REQUIREMENT:
Copy out exactly the lines spanning the line with "This screenshot has height=469, width=924." to the line with "the Clear All", inclusive, from the data underneath, with no pictures.

INFORMATION GIVEN:
-- Opening Marker --

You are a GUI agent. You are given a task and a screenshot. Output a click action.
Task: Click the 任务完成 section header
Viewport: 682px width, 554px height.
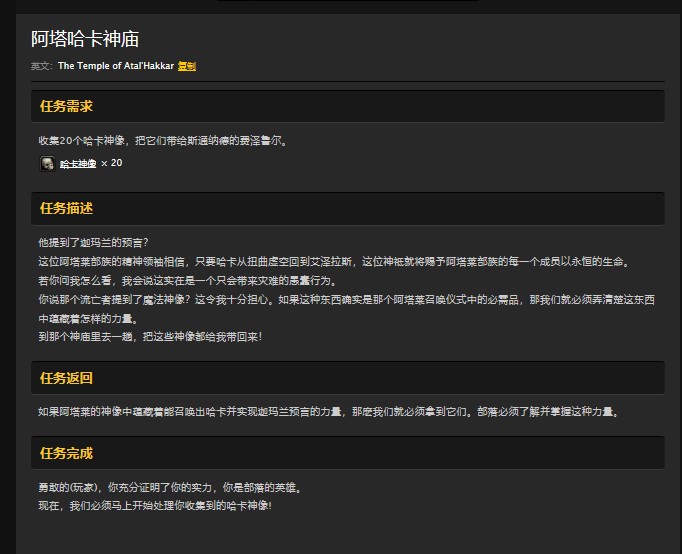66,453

-- Closing Marker --
-- Opening Marker --

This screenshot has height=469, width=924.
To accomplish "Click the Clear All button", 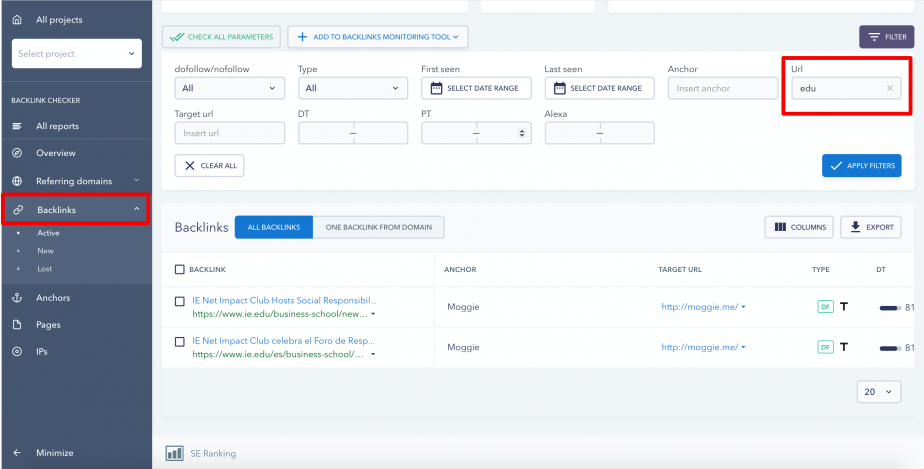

-- Closing Marker --

RESPONSE BELOW:
This screenshot has height=469, width=924.
To accomplish "Click the Clear All button", 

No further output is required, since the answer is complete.